_Assigned task_
Quote the lines of the material verbatim, starting at the line that contains "The width and height of the screenshot is (785, 585)." and ending at the line that contains "x-tick-label: 0 is", both included. Leave the pictures out of your answer.

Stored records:

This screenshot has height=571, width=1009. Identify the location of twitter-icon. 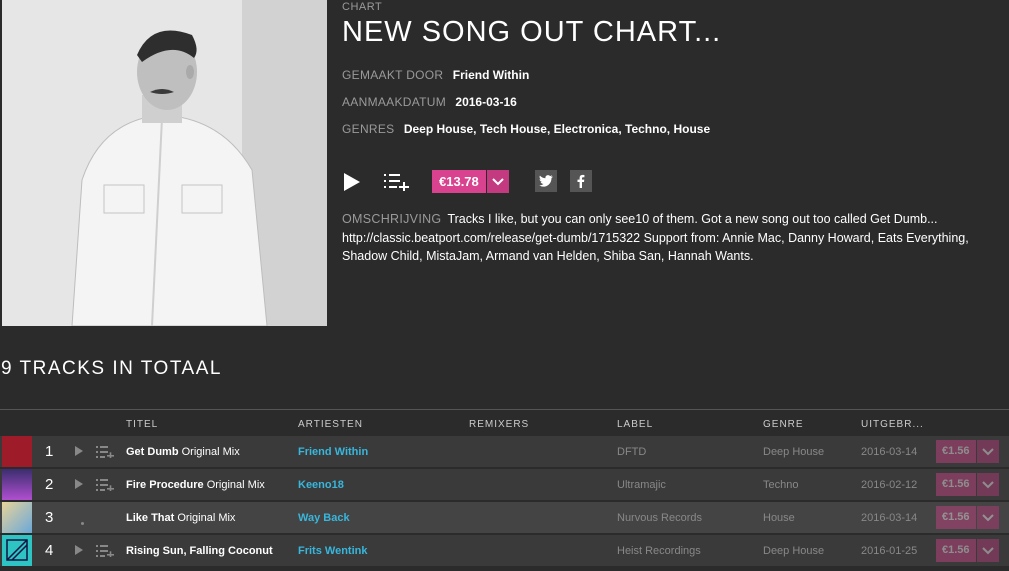
(546, 181).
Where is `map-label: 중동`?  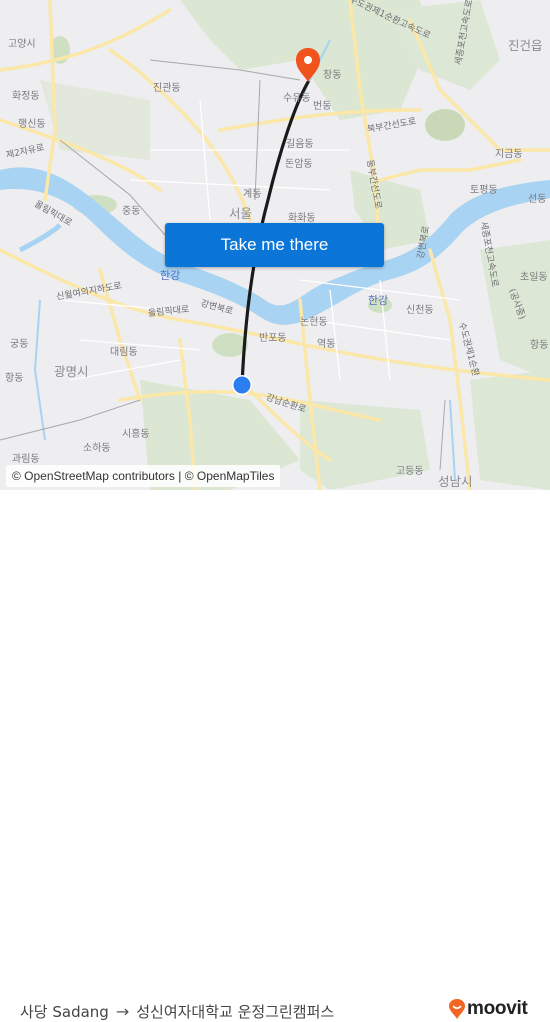
map-label: 중동 is located at coordinates (132, 212).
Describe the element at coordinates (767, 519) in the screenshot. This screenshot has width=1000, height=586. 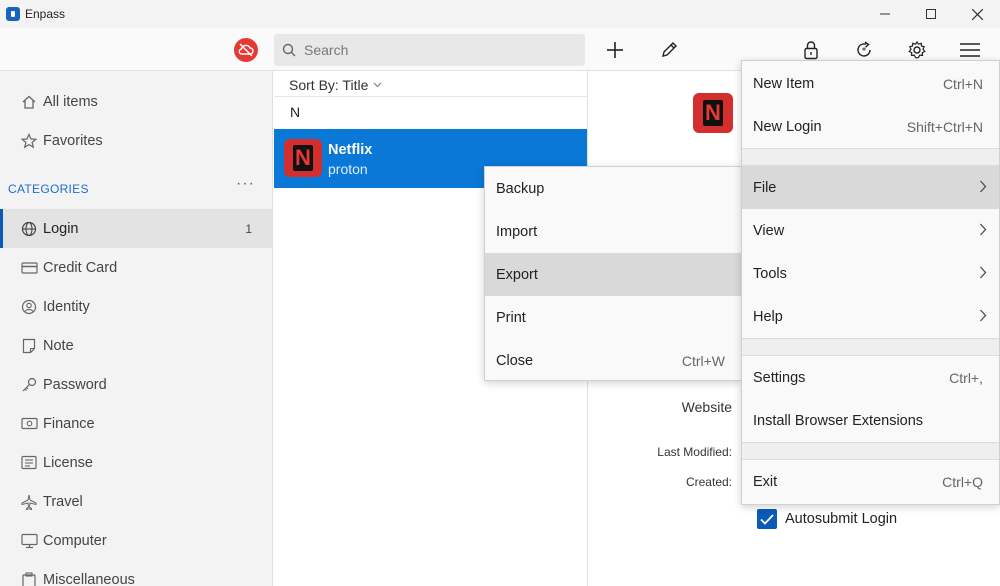
I see `checkmark-icon` at that location.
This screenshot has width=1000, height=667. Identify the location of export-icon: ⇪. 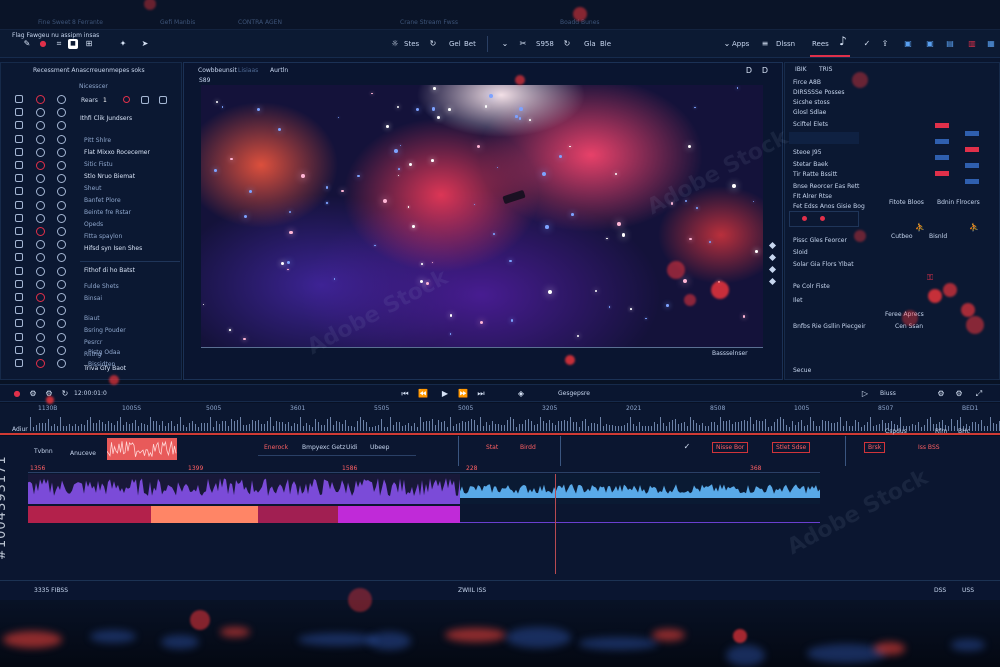
(885, 44).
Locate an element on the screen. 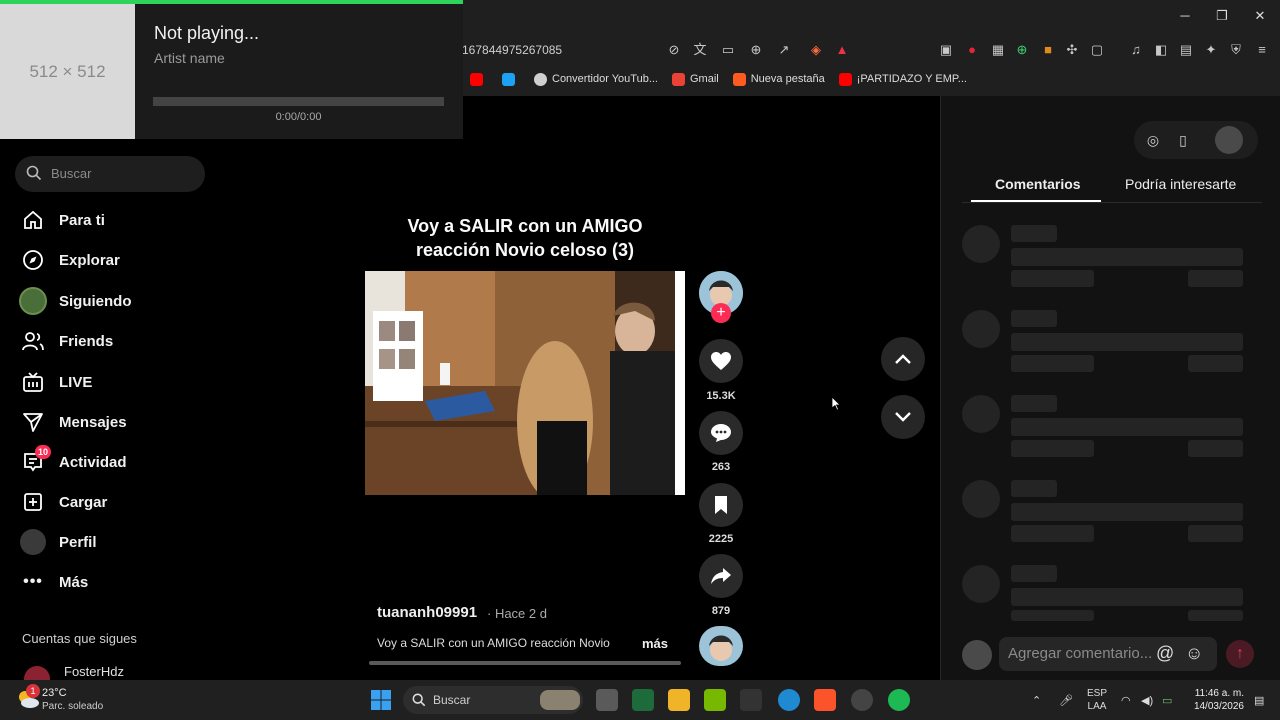 The height and width of the screenshot is (720, 1280). search-input: Buscar is located at coordinates (110, 174).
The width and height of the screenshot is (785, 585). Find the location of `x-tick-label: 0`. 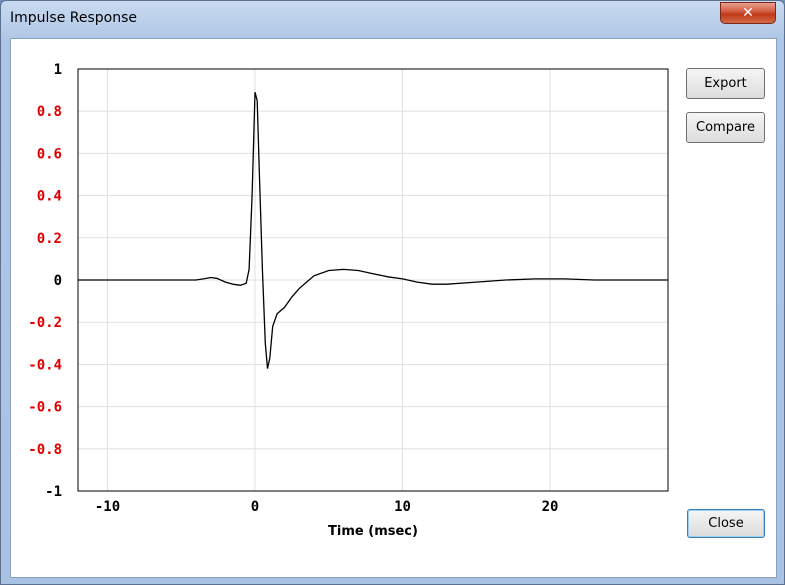

x-tick-label: 0 is located at coordinates (255, 507).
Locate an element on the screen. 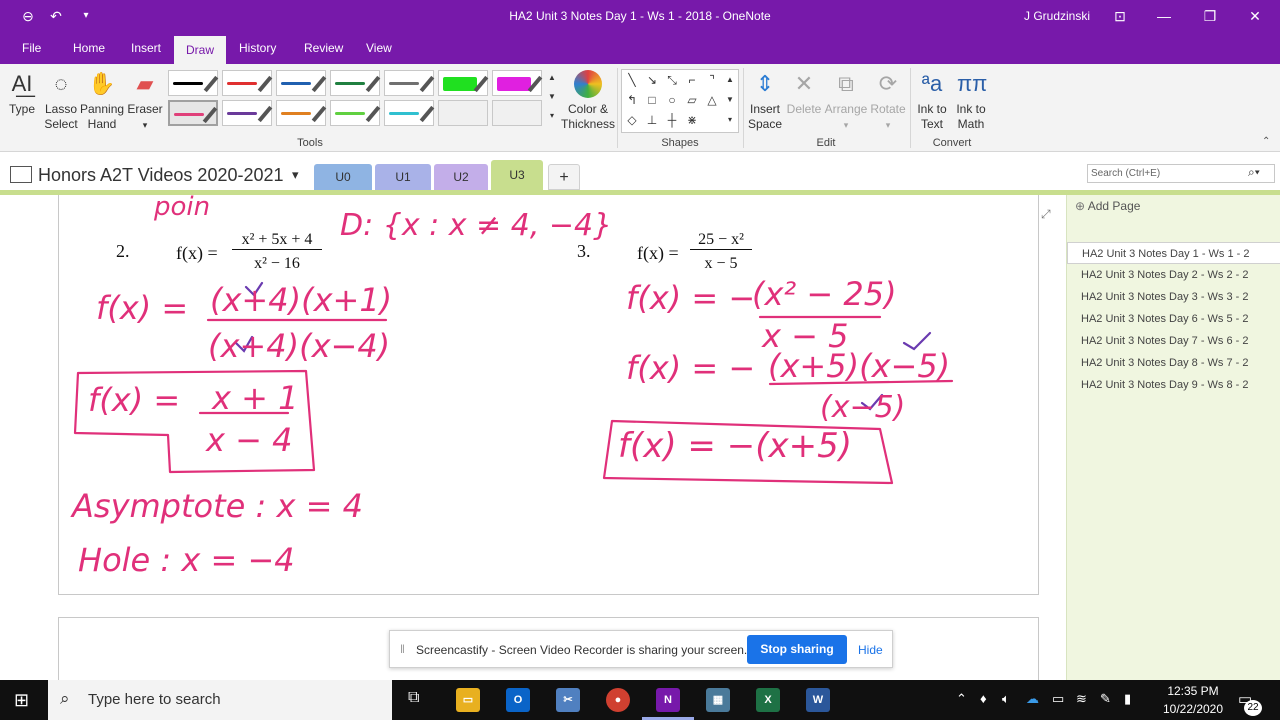 The width and height of the screenshot is (1280, 720). pen-pink is located at coordinates (193, 113).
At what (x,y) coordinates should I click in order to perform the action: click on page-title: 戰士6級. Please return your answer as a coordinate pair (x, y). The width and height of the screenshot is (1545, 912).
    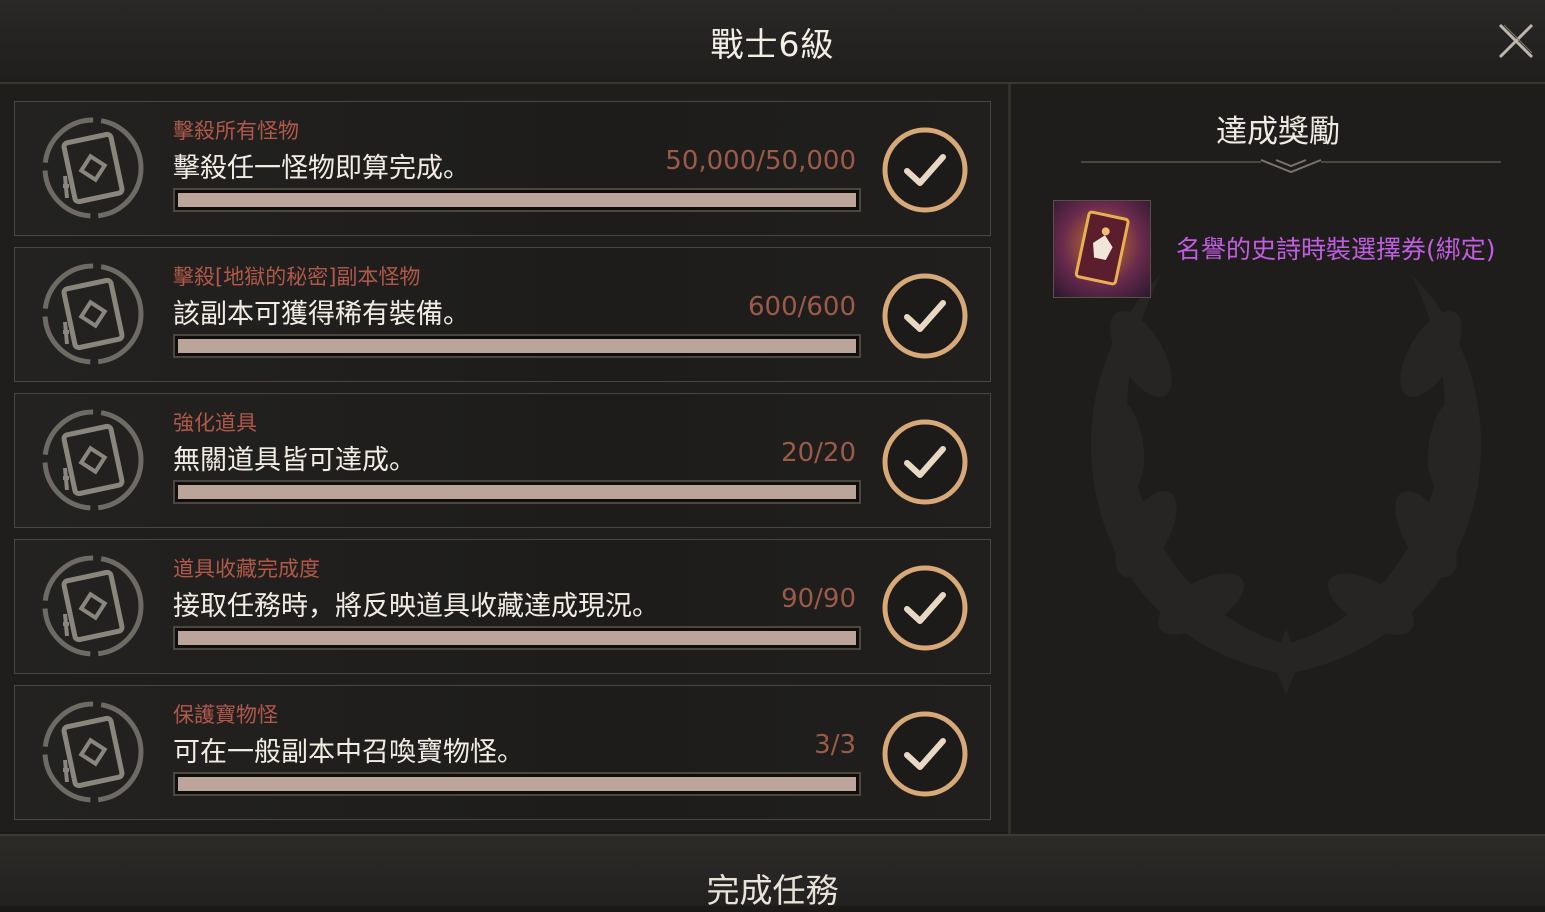
    Looking at the image, I should click on (772, 44).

_Problem solution_
The width and height of the screenshot is (785, 585). Find the location of `x-tick-label: 0`. 

x-tick-label: 0 is located at coordinates (255, 507).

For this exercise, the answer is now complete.